Fumare sul proprio balcone è un'abitudine quotidiana per molti, ma può diventare fonte di tensioni nei contesti condominiali. Cosa accade quando il fumo di sigaretta invade i balconi vicini o penetra all'interno degli appartamenti, arrecando disagio o problemi di salute ai vicini? È legittimo che il condominio vieti di fumare in balcone? E quali strumenti di tutela ha chi subisce le immissioni derivanti dal fumo altrui?

Fumare sul balcone della propria abitazione, in linea di principio, è lecito, in quanto rientra nel libero esercizio del diritto di proprietà. Tuttavia, questo diritto non è illimitato: esso incontra il limite del pari diritto degli altri condomini a godere della propria abitazione in modo salubre e tranquillo. Inoltre, l’ordinamento giuridico tutela il diritto di proprietà, purché esso non collida con il divieto di atti emulativi ex art. 833 del c.c. e di immissioni nel fondo altrui.

In ambito giuridico si parla, infatti, di “immissioni”, le quali comprendono rumori, vibrazioni, odori e, dunque, anche il fumo di sigaretta. Tali immissioni sono regolate dall’art. 844 del c.c., che vieta le propagazioni provenienti dal fondo altrui quando superano la normale tollerabilità.

Il concetto di “normale tollerabilità” è volutamente vago e deve essere valutato caso per caso, avuto conto della durata, intensità, frequenza e delle caratteristiche dell’ambiente come, ad esempio, la distanza tra balconi, la presenza di bambini o persone fragili, ecc.

Il regolamento condominiale non può vietare in modo assoluto ai condomini di fumare sul proprio balcone se si tratta di un regolamento assembleare, cioè approvato a maggioranza. Questo tipo di regolamento, infatti, non può incidere sui diritti individuali di ciascun condomino su spazi di proprietà esclusiva, né comprimere il suo diritto di proprietà.
Diverso è il caso di un regolamento contrattuale o di origine convenzionale, ossia approvato all’unanimità o allegato sin dalla costruzione dell’edificio agli atti di compravendita delle singole unità immobiliari. In questo caso, è possibile inserire clausole più restrittive quali, ad esempio, divieti di disporre del proprio appartamento come si desidera, purché non ledano diritti fondamentali o non risultino eccessivamente vessatorie.

Il condomino che subisce le immissioni di fumo può, innanzitutto, tentare la via del dialogo diretto: è sempre preferibile avere un confronto civile con il vicino, spiegando il problema e cercando un compromesso, come ad esempio suggerire di fumare in un’altra zona del balcone o evitare il fumo nelle ore notturne, o dei pasti.

Qualora tale tentativo non dovesse avere buon esito, il condomino molestato potrà inviare una diffida scritta al condomino fumatore, con la quale invitarlo alla cessazione del comportamento lesivo.

L’ultima via percorribile resta l’azione legale: se il disturbo persiste, si può adire – a seconda dei casi – il Giudice di Pace o il Tribunale, per ottenere l’inibitoria all’attività molesta e un eventuale risarcimento dei danni morali o alla salute.
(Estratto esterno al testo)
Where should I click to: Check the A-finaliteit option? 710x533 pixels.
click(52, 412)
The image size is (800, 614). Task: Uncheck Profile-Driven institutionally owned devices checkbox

Il giudice valuterà caso per caso se ci sono motivi per cui il fumo di sigaretta vada oltre i limiti della normale tollerabilità.

L’onere della prova sull’intollerabilità del comportamento altrui grava sul vicino che lamenta la lesione del proprio diritto. Infatti, il principio dell’onere della prova di cui all’art. 2697 del c.c. stabilisce che chiunque voglia agire in giudizio, per far valere il proprio diritto, ha l’obbligo di dimostrare i fatti che ne costituiscono il fondamento.
Fumare in balcone è generalmente lecito, ma non è un diritto assoluto in senso egoistico.
Quando l’esercizio di tale libertà lede la salute e la quiete dei vicini, il comportamento può essere vietato o limitato.